We got the highest accuracy for a min_n value of 2 and a mtry value of 17.
We use the select_best() function to pull out the single set of hyperparameter values for our best decision tree model. We will show the accuracy on the cross-validation subset with this selection:
best_rf <- rf_res %>%
select_best("accuracy")
final_wf <- rf_wf_tune %>%
finalize_workflow(best_rf)
final_cv_performance <- final_wf %>% fit_resamples(vfold_travel, control = control_resamples(save_pred = TRUE))

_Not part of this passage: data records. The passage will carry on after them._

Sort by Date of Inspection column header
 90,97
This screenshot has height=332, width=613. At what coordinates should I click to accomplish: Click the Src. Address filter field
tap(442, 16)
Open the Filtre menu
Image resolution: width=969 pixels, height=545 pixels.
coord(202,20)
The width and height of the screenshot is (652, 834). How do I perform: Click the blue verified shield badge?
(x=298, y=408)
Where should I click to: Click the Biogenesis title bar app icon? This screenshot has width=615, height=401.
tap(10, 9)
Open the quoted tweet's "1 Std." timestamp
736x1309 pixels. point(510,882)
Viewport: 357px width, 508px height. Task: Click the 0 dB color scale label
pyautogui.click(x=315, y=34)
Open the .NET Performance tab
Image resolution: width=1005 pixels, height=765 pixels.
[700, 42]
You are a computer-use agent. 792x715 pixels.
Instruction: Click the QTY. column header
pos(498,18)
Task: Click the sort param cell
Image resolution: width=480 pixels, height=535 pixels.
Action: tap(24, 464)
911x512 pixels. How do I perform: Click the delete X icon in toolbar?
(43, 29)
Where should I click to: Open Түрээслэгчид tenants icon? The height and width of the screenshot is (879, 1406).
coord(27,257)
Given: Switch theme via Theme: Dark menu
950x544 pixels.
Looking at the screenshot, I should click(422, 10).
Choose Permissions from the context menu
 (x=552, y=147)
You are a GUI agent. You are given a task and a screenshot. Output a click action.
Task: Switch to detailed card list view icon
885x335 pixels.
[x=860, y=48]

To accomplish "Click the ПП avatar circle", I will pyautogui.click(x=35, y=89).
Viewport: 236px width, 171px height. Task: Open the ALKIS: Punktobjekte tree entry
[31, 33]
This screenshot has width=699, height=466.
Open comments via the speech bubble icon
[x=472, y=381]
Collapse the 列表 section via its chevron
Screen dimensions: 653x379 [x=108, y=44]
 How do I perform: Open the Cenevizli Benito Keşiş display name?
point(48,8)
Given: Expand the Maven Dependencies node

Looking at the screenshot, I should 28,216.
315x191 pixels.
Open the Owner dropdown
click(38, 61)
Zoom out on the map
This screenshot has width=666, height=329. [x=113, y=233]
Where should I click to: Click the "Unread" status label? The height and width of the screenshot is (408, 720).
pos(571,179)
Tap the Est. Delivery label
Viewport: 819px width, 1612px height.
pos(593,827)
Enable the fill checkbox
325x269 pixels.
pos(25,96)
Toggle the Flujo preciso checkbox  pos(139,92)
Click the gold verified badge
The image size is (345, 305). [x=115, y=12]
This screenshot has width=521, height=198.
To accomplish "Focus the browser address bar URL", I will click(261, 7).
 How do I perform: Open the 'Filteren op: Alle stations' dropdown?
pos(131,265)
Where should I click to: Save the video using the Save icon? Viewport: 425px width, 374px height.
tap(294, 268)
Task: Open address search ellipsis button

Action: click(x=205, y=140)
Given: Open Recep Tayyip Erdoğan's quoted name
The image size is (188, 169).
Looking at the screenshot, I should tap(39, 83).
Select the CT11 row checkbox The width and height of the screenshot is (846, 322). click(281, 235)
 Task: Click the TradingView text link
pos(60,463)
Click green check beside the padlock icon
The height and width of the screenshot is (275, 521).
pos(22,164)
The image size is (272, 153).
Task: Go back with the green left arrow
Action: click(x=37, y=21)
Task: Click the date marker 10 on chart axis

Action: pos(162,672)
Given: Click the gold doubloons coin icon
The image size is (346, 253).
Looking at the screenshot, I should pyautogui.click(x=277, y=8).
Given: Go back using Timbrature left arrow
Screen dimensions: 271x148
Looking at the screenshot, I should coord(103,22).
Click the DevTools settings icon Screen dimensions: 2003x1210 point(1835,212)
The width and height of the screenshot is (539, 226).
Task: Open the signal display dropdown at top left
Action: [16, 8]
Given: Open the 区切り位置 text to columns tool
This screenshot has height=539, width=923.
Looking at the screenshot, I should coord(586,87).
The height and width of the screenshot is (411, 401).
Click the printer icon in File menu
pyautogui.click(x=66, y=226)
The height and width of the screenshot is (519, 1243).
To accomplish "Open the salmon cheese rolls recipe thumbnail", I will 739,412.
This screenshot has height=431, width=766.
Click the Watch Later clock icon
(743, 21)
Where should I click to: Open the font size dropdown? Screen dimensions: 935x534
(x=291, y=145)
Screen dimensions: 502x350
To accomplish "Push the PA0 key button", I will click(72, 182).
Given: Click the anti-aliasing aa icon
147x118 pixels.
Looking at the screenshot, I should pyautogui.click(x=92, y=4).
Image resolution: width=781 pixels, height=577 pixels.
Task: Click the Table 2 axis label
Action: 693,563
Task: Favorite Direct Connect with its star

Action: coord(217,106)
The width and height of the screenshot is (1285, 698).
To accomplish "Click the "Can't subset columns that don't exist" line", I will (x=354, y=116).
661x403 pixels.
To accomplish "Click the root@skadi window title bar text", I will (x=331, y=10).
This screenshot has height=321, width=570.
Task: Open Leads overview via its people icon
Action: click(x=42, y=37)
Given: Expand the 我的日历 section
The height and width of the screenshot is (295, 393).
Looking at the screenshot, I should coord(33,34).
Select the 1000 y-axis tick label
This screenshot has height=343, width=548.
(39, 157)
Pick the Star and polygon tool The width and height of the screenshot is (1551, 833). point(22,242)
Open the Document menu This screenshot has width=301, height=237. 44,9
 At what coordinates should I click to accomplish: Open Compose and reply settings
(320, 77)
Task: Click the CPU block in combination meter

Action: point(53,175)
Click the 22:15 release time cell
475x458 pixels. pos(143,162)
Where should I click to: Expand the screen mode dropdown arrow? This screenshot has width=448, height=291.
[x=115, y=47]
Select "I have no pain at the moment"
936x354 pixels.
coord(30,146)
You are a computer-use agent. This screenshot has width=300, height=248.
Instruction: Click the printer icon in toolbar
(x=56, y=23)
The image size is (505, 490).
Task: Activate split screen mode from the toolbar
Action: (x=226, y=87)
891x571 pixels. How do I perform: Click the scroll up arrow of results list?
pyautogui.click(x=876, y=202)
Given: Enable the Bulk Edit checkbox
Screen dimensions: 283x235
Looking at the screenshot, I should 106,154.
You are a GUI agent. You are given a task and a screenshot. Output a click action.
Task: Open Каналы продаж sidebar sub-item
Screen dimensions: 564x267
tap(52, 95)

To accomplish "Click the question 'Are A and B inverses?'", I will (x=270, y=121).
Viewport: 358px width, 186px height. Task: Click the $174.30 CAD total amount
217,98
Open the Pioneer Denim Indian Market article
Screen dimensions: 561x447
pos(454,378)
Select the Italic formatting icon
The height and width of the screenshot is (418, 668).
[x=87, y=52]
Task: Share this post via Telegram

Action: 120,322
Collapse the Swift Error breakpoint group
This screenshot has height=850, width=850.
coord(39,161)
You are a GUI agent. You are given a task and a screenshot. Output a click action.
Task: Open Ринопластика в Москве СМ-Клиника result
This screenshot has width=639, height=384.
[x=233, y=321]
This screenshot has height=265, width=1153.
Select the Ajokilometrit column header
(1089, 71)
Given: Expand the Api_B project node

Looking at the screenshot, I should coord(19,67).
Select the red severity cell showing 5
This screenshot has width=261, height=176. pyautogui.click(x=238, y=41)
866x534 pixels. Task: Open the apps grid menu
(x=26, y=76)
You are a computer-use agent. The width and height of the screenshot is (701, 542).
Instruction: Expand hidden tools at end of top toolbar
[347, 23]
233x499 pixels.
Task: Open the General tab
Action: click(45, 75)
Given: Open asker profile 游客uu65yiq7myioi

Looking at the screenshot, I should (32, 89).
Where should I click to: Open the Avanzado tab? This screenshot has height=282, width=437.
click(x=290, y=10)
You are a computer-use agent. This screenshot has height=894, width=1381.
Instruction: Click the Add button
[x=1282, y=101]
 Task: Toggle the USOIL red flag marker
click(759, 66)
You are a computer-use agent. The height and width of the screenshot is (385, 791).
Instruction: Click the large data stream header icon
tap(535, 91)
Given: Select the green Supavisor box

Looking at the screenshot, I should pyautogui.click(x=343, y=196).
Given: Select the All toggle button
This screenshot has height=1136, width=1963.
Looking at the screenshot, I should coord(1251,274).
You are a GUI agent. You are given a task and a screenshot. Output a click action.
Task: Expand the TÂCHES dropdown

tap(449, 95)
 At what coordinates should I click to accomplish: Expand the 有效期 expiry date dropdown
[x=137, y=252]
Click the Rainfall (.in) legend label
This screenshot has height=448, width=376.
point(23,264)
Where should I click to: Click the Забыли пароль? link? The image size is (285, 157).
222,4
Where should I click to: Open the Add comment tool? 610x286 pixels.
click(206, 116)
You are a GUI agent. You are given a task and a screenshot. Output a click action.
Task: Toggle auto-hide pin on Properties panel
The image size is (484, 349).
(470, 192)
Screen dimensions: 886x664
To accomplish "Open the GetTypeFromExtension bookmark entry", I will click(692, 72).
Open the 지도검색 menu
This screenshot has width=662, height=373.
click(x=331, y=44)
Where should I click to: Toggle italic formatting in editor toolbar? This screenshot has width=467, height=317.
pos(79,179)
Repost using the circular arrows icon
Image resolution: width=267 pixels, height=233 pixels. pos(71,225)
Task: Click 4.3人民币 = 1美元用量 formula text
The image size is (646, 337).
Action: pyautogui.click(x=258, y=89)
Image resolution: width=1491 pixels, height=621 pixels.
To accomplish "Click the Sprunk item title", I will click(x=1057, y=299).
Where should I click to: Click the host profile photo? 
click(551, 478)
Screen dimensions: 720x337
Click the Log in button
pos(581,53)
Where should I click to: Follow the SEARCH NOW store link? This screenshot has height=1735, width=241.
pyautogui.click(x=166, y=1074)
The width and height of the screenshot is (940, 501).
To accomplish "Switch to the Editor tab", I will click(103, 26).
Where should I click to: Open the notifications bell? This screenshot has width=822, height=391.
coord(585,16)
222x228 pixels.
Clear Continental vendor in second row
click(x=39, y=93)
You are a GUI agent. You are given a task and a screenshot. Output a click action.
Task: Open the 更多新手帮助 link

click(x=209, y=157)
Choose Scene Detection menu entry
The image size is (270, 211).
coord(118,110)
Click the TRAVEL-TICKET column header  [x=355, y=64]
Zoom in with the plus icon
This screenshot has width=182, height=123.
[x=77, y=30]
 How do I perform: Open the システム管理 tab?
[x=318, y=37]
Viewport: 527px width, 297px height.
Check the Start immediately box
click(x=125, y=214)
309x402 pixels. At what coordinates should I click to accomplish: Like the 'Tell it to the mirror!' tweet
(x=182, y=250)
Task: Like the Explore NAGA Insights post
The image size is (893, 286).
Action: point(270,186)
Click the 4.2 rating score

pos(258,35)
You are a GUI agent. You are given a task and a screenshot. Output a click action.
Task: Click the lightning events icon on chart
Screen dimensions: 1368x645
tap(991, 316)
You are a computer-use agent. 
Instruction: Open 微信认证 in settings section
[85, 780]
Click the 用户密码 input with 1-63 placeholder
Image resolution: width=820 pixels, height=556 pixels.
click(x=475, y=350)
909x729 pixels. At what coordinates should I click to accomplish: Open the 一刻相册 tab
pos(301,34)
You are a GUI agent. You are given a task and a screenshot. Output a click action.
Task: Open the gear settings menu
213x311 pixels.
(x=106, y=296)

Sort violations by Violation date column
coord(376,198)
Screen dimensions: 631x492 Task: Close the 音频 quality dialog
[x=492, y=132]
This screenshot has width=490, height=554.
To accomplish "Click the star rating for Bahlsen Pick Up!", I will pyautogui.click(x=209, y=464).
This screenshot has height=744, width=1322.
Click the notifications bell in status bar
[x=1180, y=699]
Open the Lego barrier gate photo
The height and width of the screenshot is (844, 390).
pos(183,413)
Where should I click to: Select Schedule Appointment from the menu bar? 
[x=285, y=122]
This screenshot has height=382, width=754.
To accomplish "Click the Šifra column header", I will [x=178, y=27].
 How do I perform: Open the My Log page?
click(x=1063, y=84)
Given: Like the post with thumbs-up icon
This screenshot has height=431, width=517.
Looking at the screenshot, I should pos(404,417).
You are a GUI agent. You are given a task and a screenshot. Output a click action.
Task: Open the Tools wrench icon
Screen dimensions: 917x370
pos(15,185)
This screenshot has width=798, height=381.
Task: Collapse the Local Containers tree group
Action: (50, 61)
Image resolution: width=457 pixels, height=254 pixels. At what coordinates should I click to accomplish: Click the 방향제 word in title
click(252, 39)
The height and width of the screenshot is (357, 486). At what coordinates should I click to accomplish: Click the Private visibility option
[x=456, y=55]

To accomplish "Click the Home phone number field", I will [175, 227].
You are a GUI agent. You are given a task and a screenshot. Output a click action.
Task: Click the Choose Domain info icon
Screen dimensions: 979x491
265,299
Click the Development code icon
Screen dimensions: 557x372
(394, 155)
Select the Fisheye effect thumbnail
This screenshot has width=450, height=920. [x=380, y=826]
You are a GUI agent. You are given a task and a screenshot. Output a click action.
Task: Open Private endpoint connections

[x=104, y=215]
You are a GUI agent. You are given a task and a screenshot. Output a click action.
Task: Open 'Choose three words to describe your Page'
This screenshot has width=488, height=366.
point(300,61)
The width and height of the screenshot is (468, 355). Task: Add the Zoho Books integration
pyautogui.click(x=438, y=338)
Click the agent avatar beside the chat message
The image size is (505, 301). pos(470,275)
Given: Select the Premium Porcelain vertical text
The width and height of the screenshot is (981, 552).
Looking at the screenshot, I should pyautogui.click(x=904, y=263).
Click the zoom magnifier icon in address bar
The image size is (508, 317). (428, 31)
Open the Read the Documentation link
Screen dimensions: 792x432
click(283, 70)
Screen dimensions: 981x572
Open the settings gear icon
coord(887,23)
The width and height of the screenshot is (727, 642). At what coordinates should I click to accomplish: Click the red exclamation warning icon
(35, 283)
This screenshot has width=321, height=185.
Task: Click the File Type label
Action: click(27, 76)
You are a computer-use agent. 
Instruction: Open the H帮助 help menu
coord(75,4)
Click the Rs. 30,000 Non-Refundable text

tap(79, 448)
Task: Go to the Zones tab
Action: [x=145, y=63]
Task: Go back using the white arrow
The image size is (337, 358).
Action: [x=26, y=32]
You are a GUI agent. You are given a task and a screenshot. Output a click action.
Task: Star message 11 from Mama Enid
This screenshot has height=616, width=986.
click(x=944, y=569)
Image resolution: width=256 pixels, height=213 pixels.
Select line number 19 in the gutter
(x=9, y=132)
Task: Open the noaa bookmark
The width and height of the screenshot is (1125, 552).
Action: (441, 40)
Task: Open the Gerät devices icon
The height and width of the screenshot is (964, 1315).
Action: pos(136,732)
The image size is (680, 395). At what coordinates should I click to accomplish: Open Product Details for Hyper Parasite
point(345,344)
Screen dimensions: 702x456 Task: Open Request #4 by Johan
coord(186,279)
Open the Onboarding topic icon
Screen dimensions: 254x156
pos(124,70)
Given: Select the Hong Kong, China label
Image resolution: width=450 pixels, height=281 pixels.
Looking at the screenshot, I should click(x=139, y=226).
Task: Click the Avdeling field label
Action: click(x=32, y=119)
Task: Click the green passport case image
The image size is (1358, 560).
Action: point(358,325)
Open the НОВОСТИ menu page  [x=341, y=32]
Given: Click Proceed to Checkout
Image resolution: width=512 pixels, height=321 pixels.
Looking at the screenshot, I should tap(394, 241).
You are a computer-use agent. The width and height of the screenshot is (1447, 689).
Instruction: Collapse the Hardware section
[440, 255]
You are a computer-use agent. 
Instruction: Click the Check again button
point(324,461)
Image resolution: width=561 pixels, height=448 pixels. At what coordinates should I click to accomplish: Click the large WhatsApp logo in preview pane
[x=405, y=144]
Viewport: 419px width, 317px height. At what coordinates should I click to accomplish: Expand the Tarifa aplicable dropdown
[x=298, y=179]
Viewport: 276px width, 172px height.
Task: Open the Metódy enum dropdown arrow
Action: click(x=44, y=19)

kable(collect_metrics(final_cv_performance))| .metric | .estimator | mean | n | std_err | .config |
|---|---|---|---|---|---|
| accuracy | binary | 0.9240041 | 9 | 0.0053551 | Preprocessor1_Model1 |
| roc_auc | binary | 0.9517956 | 9 | 0.0058250 | Preprocessor1_Model1 |
Notes:
It is time to assess final performance on the test set. Let’s fit this final model to the training data and use our test data to estimate the model performance we expect to see with new data:
final_fit <- final_wf %>%
last_fit(split_travel)
final_accuracy <- final_fit %>%
collect_metrics()
#get final predictions
final_fit_pred <- final_fit[[5]][[1]]
#get confusion matrix
final_cm <- caret::confusionMatrix(factor(testing_travel$ProdTaken, levels = c("Yes", "No")), factor(final_fit_pred$.pred_class, levels = c("Yes", "No")))
final_cmConfusion Matrix and Statistics
Reference
Prediction Yes No
Yes 200 76
No 14 1177
Accuracy : 0.9387
95% CI : (0.9251, 0.9504)
No Information Rate : 0.8541
P-Value [Acc > NIR] : < 2.2e-16
Kappa : 0.7802
Mcnemar's Test P-Value : 1.276e-10
Sensitivity : 0.9346
Specificity : 0.9393
Pos Pred Value : 0.7246
Neg Pred Value : 0.9882
Prevalence : 0.1459
Detection Rate : 0.1363
Detection Prevalence : 0.1881
Balanced Accuracy : 0.9370
'Positive' Class : Yes
Notes:
All in all, we get get a final accuracy of 93.87%, which is higher than just predicting No in the unbalanced data.
The specificity rate related to the minor class is 93.46% and is quite similar to the sensitivity with 93.93%.
We did a good job in dealing with the imbalance in our dataset and improving the performance!
final_fit %>%
extract_workflow()%>%
extract_fit_parsnip() %>%
vip() +
theme_classic()In this project, we used a Random Forest model to predict which customers will buy a new Wellness Product. The final accuracy is 93.87% on the test set. The most important variables for prediction were MonthlyIncome, Age, DurationOfPitch and ProductPitched. We also found evidence that the relationship between MonthlyIncome and ProdTaken was not due to chance and is generizable to new customers.